Car Valérie Stessin est bien sioniste. Convaincue depuis ses premiers camps d’été en Israël, adolescente, que la place du «peuple élu» se situe entre le Jourdain et la Méditerranée, elle n’est pas passée par l’aliyah et le kibboutz par hasard. Elle se plaint de ne pouvoir aller facilement à Hébron, voir le tombeau des patriarches. Ce lieu sacré, pour les juifs comme pour les musulmans, est situé en plein milieu des Territoires. Elle ajoute même que contrairement aux juifs, «les Palestiniens qui vivent en Israël peuvent, eux, aller et venir librement», oubliant un peu vite que ce n’est pas le cas des populations des Territoires . La parole se fait moins assurée, plus émue. Elle est consciente que quelque chose ne va pas dans les colonies, qu’un mur de huit mètres de haut sépare les deux peuples. Mais à Talpiot, pas de Palestiniens sinon quelques rares taxis. Le mur est loin.

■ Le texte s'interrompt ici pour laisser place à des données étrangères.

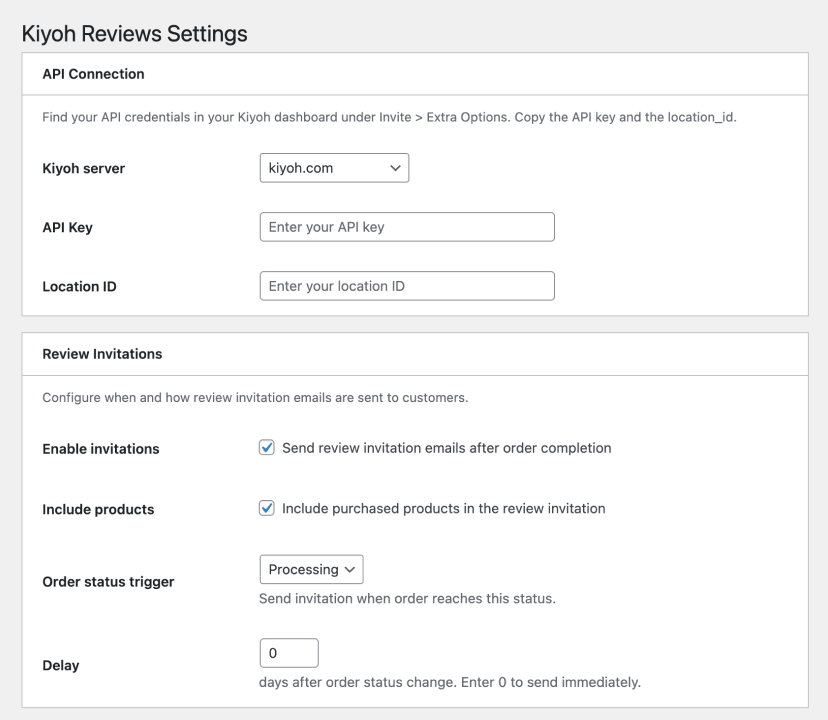Viewport: 828px width, 720px height.
Task: Click the Delay days number field
Action: click(x=288, y=653)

Plus loin, en tout cas, que cet autre mur, le mur des Lamentations, et le combat religieux remporté par les femmes.
En 7 dates
1er octobre 1964 Naissance à Paris.
2 août 1982 Emigre en Israël.
1er novembre 1993 Ordonnée rabbine.
Janvier 2011 Création de Kashouvot.
11 avril 2013 Arrestation avec les Femmes du mur.
10 mai Remporte son procès et ouvre la voie à la prière égalitaire.
8 juillet Prière mensuelle des Femmes du mur.